▸ **PASSAGE SHOWN**:
# New Title for the Quizzler!



## Lisa_and_Willow. (Dec 18, 2007)

Congrats!

The face plant comment made me laugh because I know how that feels! Good thing amazing dogs like Quiz are around to take the focus off you nearly falling over!


----------



## AmberSunrise (Apr 1, 2009)

Congratulations  Elite courses can be so much fun especially when you Q LOL


----------



## LibertyME (Jan 6, 2007)

Congrats Stephanie and ear scritches to your boy!!


----------



## Sienna's Mom (Oct 23, 2007)

Congrats  Great photos!

I went to college at San Luis Obispo :


----------



## hotel4dogs (Sep 29, 2008)

that's awesome! big congratulations to you and the Quizster!


----------



## BeauShel (May 20, 2007)

Way to go to you and Quiz. Thank goodness you didnt face plant.


----------



## Finn's Fan (Dec 22, 2007)

Congrats to you and Quiz! I have a friend who lives across the street from the beach in Cayucos....I think I need to pay her a visit.


----------



## Ambesi (Jul 16, 2009)

Congratulations! How fun! I really miss doing agility. I'm glad I can come and live precariously through you and the others on this forum.


----------



## katieanddusty (Feb 9, 2006)

Woohoo, congrats!!! That trial looks like a lot of fun. How did Janelle and Asher do?


----------



## mdoats (Jun 7, 2007)

Hmmm... I wonder if Babel Fish has a translator from Agility/Obedience to English? I did understand the part about Quiz getting a new title though. So congratulations to both of you!


----------



## FlyingQuizini (Oct 24, 2006)

katieanddusty said:


> Woohoo, congrats!!! That trial looks like a lot of fun. How did Janelle and Asher do?


Janelle and Taxi Q'd in two or three of their classes. Asher and Symba had lots of fun! It was only his second time showing her; she's still working out some of her "yipee skipees!" as Terry would say. They were darling to watch, though! When it comes together, they're going to be an awesome team!


----------



## Augie's Mom (Sep 28, 2007)

Congrats! Looks like you both had a blast.


----------



## hawtee (Nov 1, 2006)

Wahoo Quiz boy, keep up the good work..


----------



## sammydog (Aug 23, 2008)

Yay! Great job and congrats on the title! I have tripped over my own feet a few times, those front crosses can be tricky! Eeek!


----------



## goldengirls550 (Jun 12, 2008)

Great job, Steph. And way to go, Quiz-man!


----------



## Bogey's Mom (Dec 23, 2008)

Quiz is such a great looking dog! I am adding you as Bogey's friend on Facebook. Great pictures!


----------

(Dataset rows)
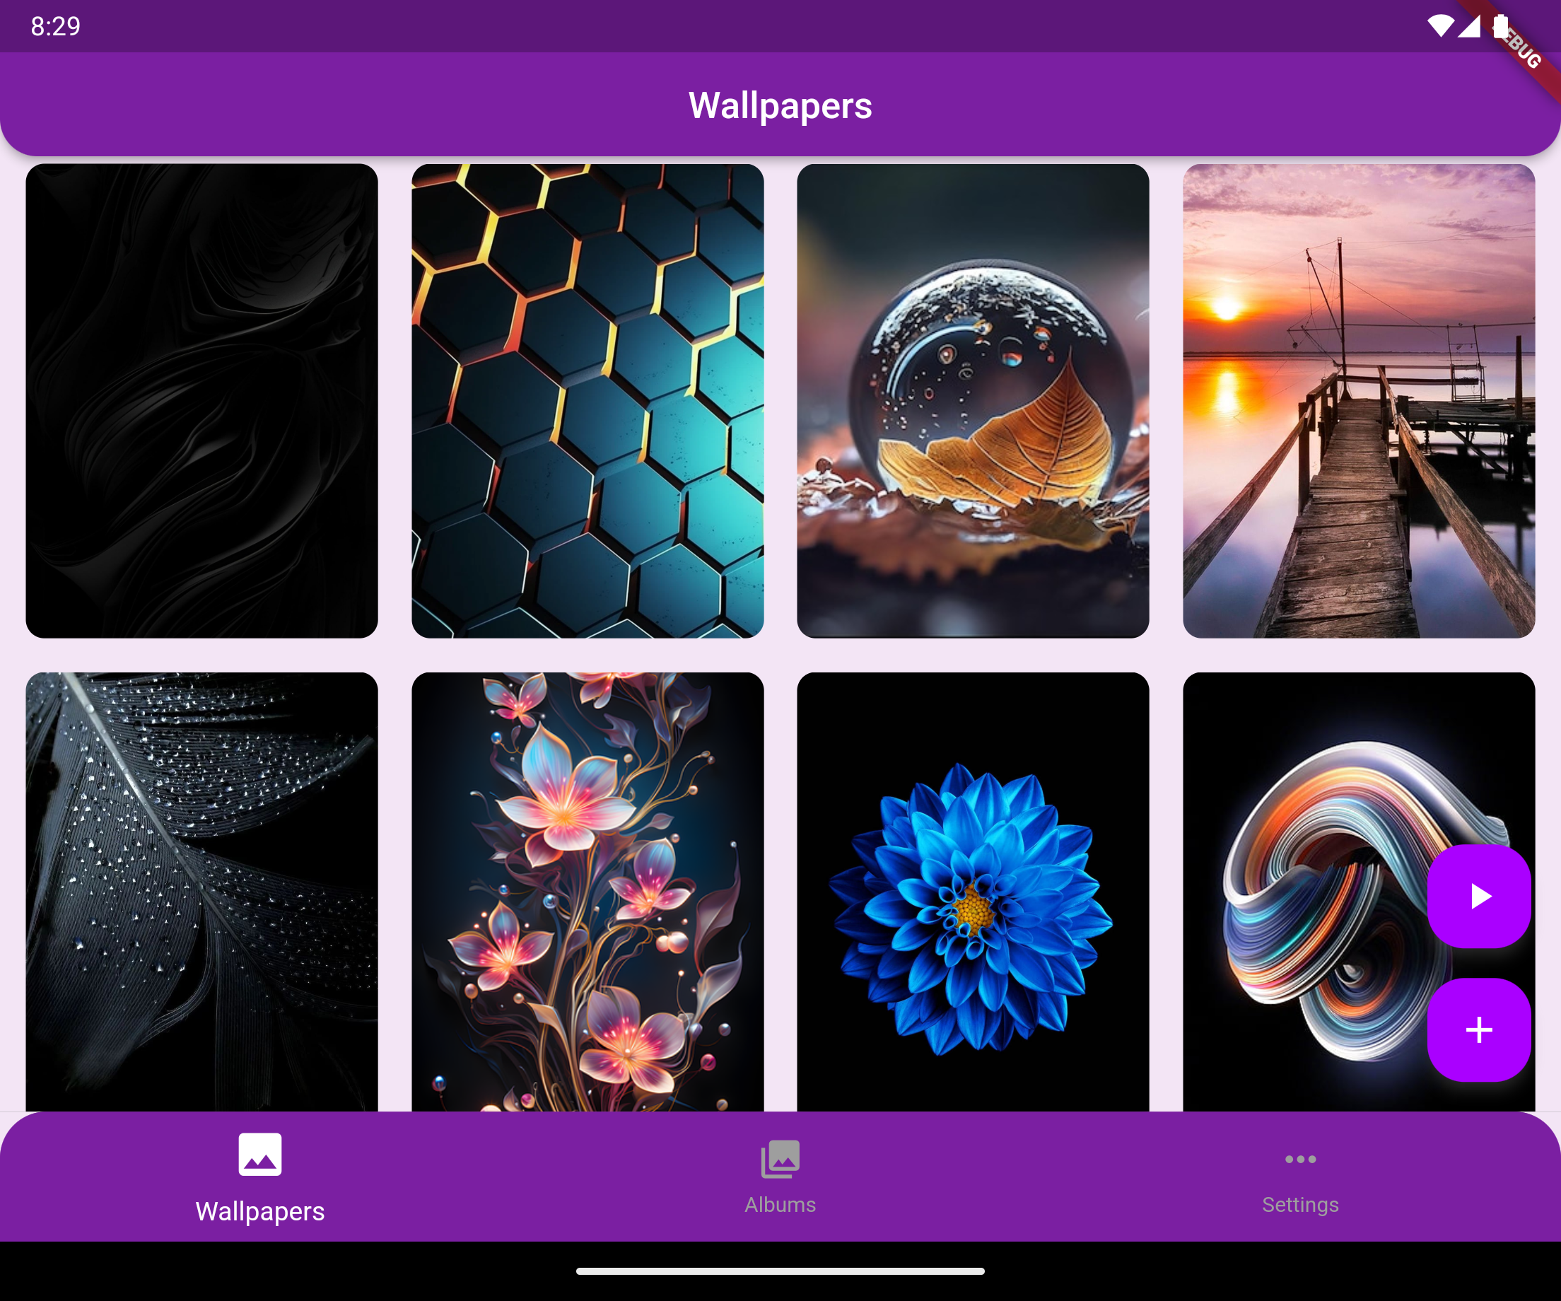Click the Wallpapers title in header

[x=780, y=105]
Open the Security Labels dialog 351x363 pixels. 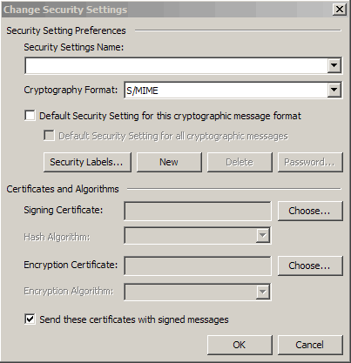click(87, 162)
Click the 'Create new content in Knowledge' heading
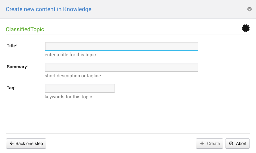This screenshot has height=153, width=256. tap(48, 9)
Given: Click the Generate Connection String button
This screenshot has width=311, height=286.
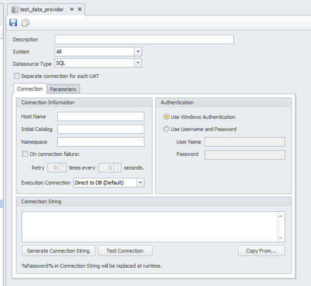Looking at the screenshot, I should click(58, 251).
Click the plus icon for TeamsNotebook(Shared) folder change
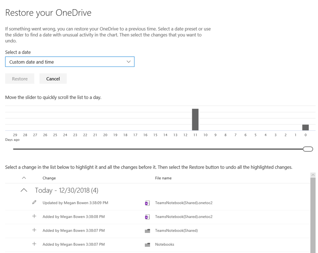318x253 pixels. click(34, 230)
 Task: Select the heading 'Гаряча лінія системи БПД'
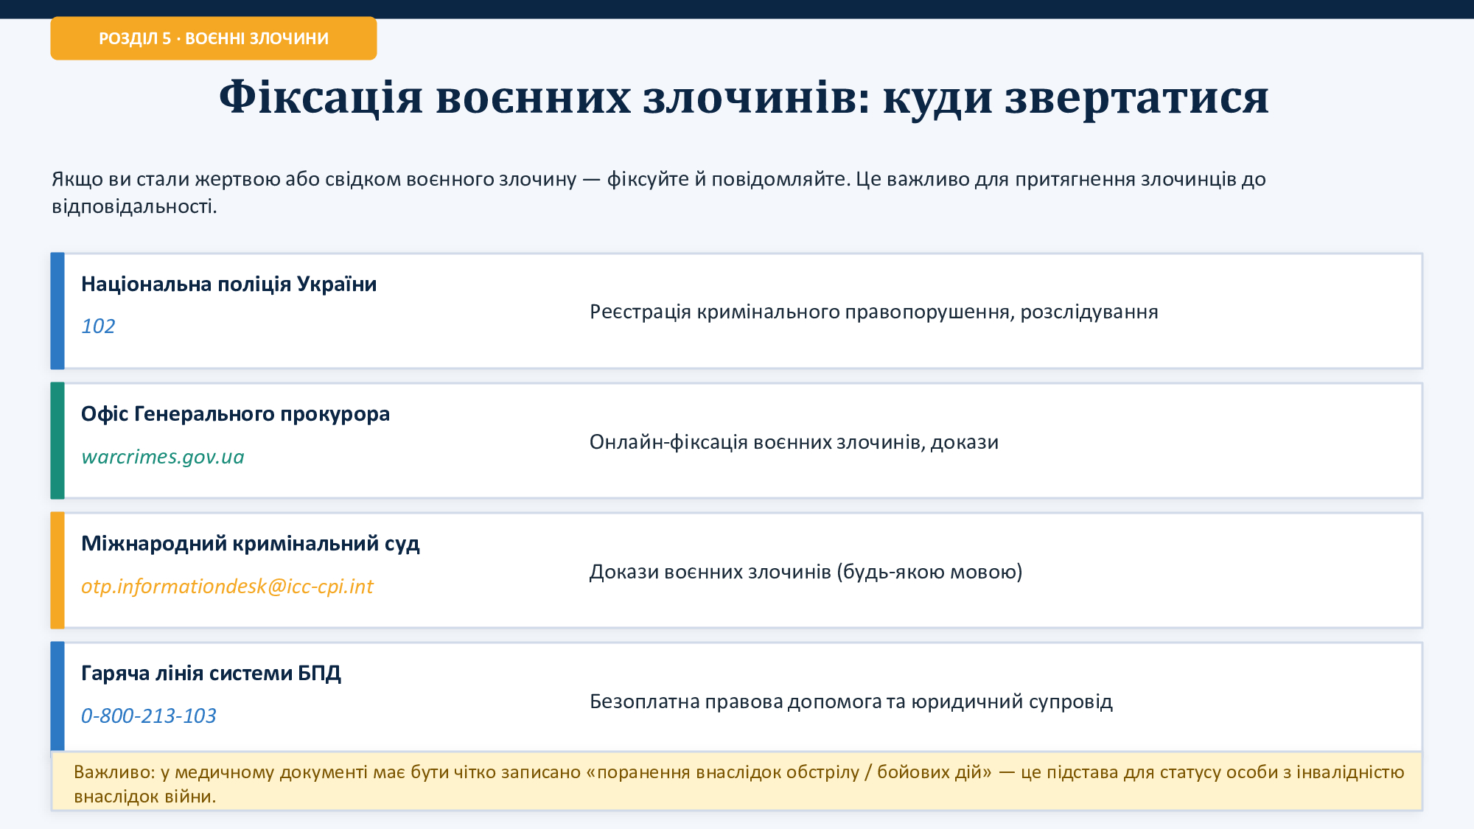tap(211, 673)
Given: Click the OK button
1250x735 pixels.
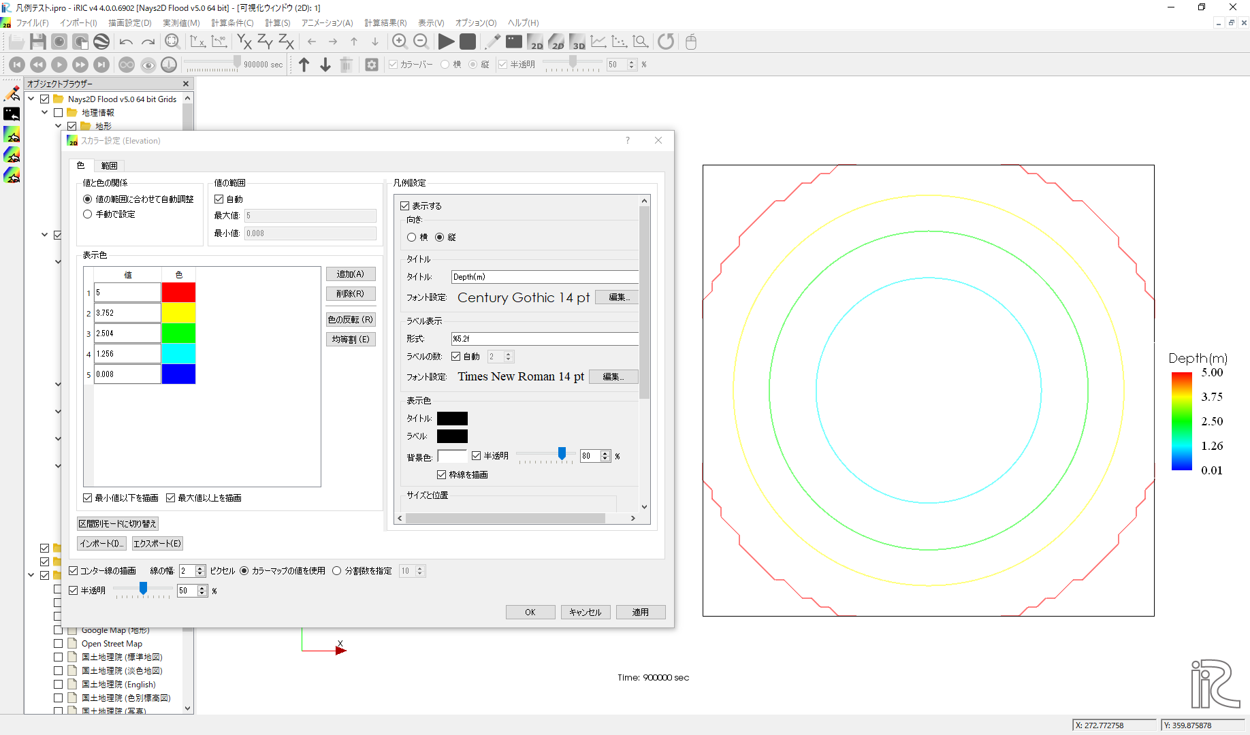Looking at the screenshot, I should [x=530, y=613].
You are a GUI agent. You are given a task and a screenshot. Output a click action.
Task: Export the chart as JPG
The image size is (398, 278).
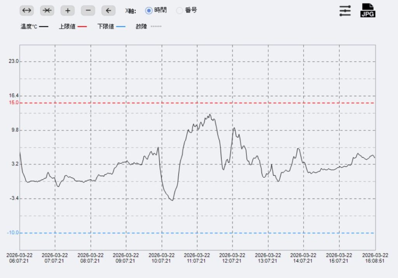(x=368, y=10)
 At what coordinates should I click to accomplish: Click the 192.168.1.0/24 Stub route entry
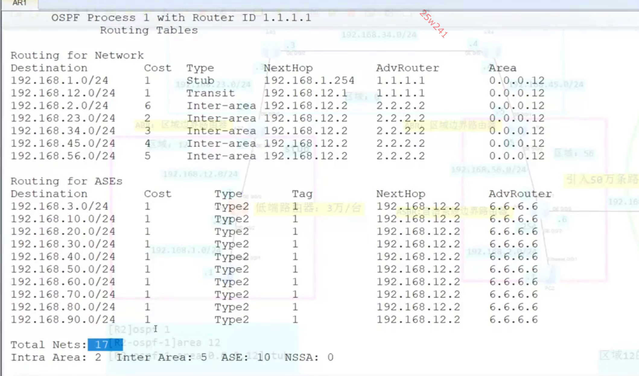59,80
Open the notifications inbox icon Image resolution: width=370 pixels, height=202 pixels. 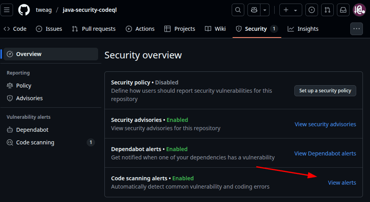(x=343, y=10)
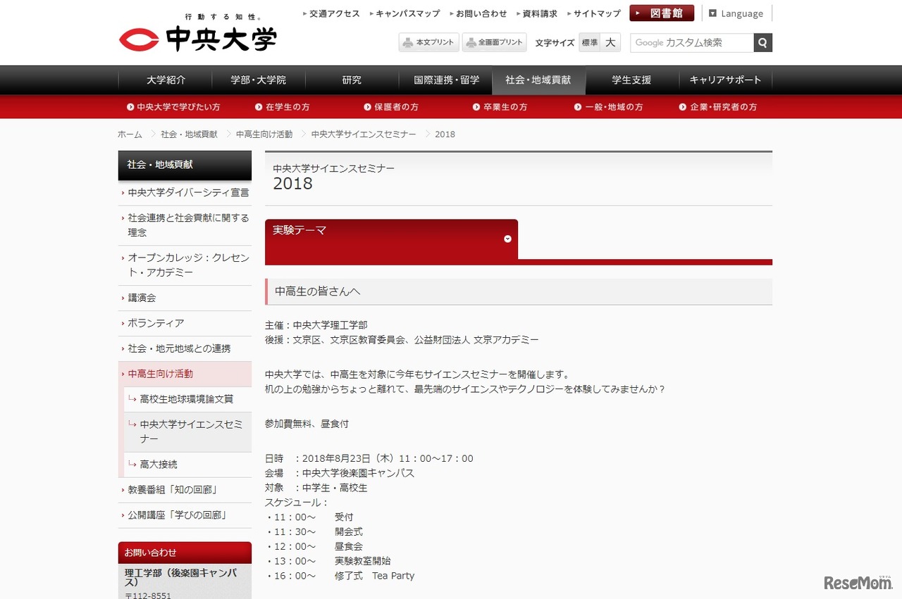902x599 pixels.
Task: Open the 学部・大学院 menu item
Action: pyautogui.click(x=259, y=80)
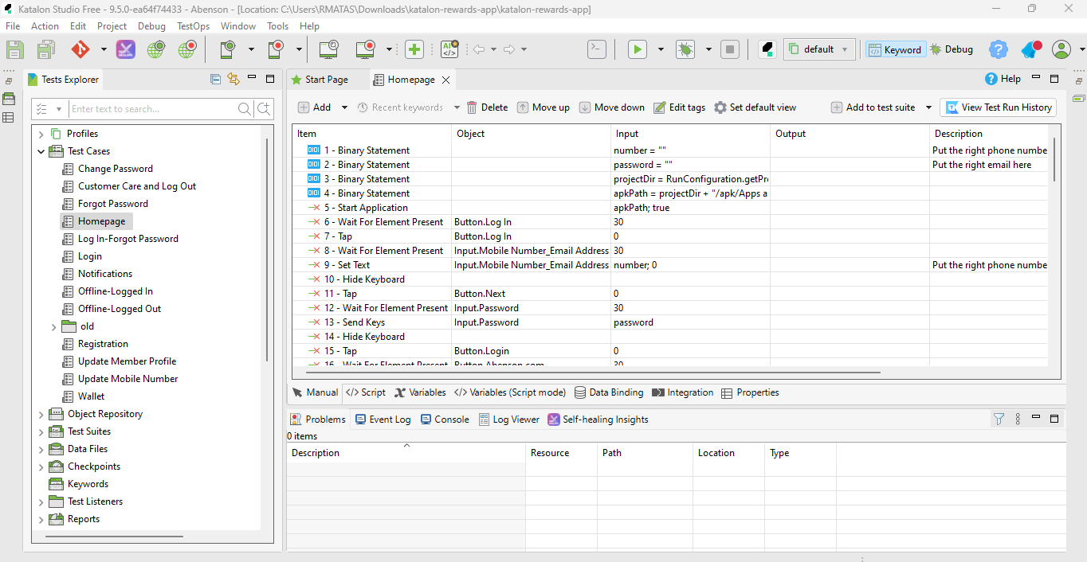Open the Add dropdown arrow in test editor

(344, 107)
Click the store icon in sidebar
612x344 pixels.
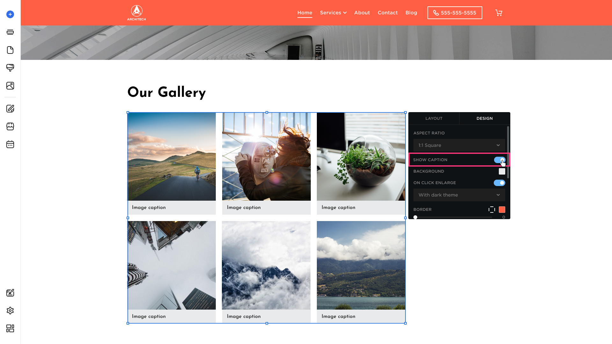click(10, 126)
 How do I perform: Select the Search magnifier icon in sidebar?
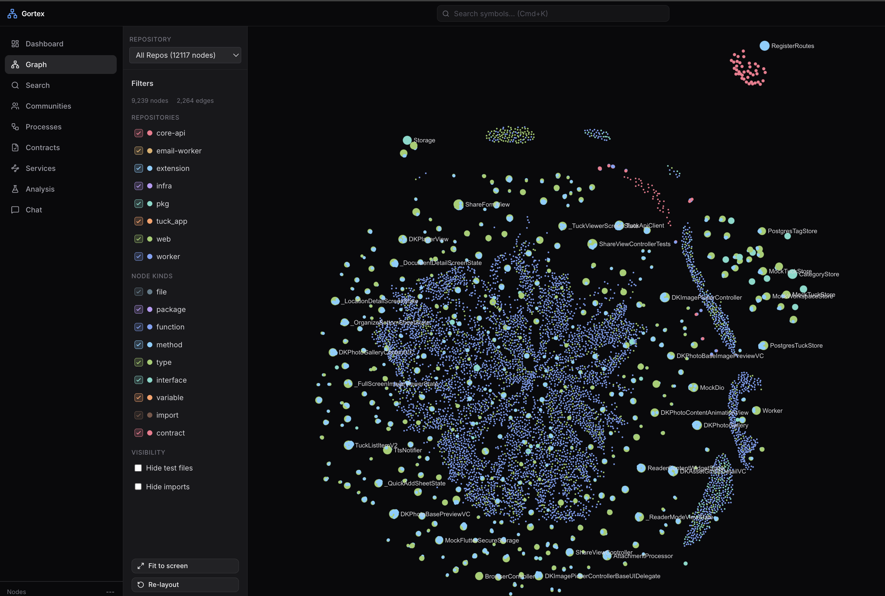coord(15,85)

▸ **SET OF TASKS**:
1: Please translate this sentence from the agility title thread into Spanish: "Quiz is such a great looking dog!"
2: According to the agility title thread, why did the face plant comment make Lisa_and_Willow laugh?
3: In the agility title thread, which usernames have a 2007 date next to them?
This listing has no connection to the agility title thread.

▸ **ANSWERS**:
1: ¡Quiz es un perro muy guapo!

2: It made the poster laugh because the poster knows what nearly falling over like that feels like.

3: Lisa_and_Willow, LibertyME, Sienna's Mom, BeauShel, Finn's Fan, mdoats, Augie's Mom